_Challenge 1_.
Please decide whether each statement agrees with the chicha-making post below, answering yes or no and quoting the words of the post that settle it. (a) From the fourth day on, the liquid is kept and added to. (b) The tutee had tasted chicha before. (c) The moldy malt went into the trash.
_Challenge 2_.
Carry on the chicha-making post below, starting right after its final sentence.

Take two was more successful. (This photo is earlier in the sprouting process--showing just roots, no shoots)

roots developing


After washing, derooting, and desprouting the corn, you put it in a big old container with a tight lid and feed it water and--if you're making El Salvadoran chicha--panela (sugarcane juice that's been boiled down and thickened) each day. And for the first three days, you throw the liquid away each new day, but from the fourth day on you keep it and keep adding to it: more water, more panela, and, for flavor, you put in the rind of a pineapple.

during the first three days
brewing prior to pineapple rind

from the fourth day
fermenting w/pineapple rind

I decanted on day six or seven. It is only very mildly alcoholic--it would have gotten more alcoholic if I let it sit--but it did have a yeasty bite and a definite flavor of the panela and pineapple, very rich and sweet. I have NO IDEA if it tasted right, and how's this for humor: my tutee is very strict about no drugs, no alcohol, so she had never had it, so she wasn't sure if it was either. But her roommate is also from El Salvador and promised us it tasted just right. Maybe she was just humoring us? But maybe it really was right! La chicha salvadoreña de Lorena, mamá de S, my tutee :-)

finished chicha

total produced
total chicha

The moldy malt I dumped into the compost bin, and it flourished:

corn sprouting in compost

I've transplanted it and now have some good-looking corn plants. In my experience, corn never does well with me--I get tiny ears with a couple of weird monster kernels and nothing else, but maybe this year will be different! We'll see.

_Dataset excerpt_.
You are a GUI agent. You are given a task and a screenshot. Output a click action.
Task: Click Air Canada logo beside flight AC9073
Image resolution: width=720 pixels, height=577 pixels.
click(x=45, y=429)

_Answer 1_.
(a) Yes: "from the fourth day on you keep it and keep adding to it"
(b) No: "so she had never had it"
(c) No: "The moldy malt I dumped into the compost bin"

_Answer 2_.
Date: 2022-06-16 08:04 pm (UTC)
pameladean: (Default)
From: [personal profile] pameladean
This is so cool! Though I admit that my favorite parts are the picture of the rat apparently trying to read upside-down print, and the corn happily sprouting in the compost.

I've had fine luck with sweet corn but very bad luck with raccoons. It comes to much the same thing in the end.

P.

Date: 2022-06-21 10:13 pm (UTC)
pameladean: (Default)
From: [personal profile] pameladean
(very belated response, but time is behaving oddly for me right now)

Yes, the rat's little hands! OMG.

I love that about compost too. Mostly I have gotten vast, sprawling cherry tomato plants with very nice sweet tomatoes on them, but once or twice I got volunteer phlox, white-eyed pink sports of Phlox David as far as I can tell (Phlox David has white flowers) and a couple of times an amazing net of black nightshade.

P.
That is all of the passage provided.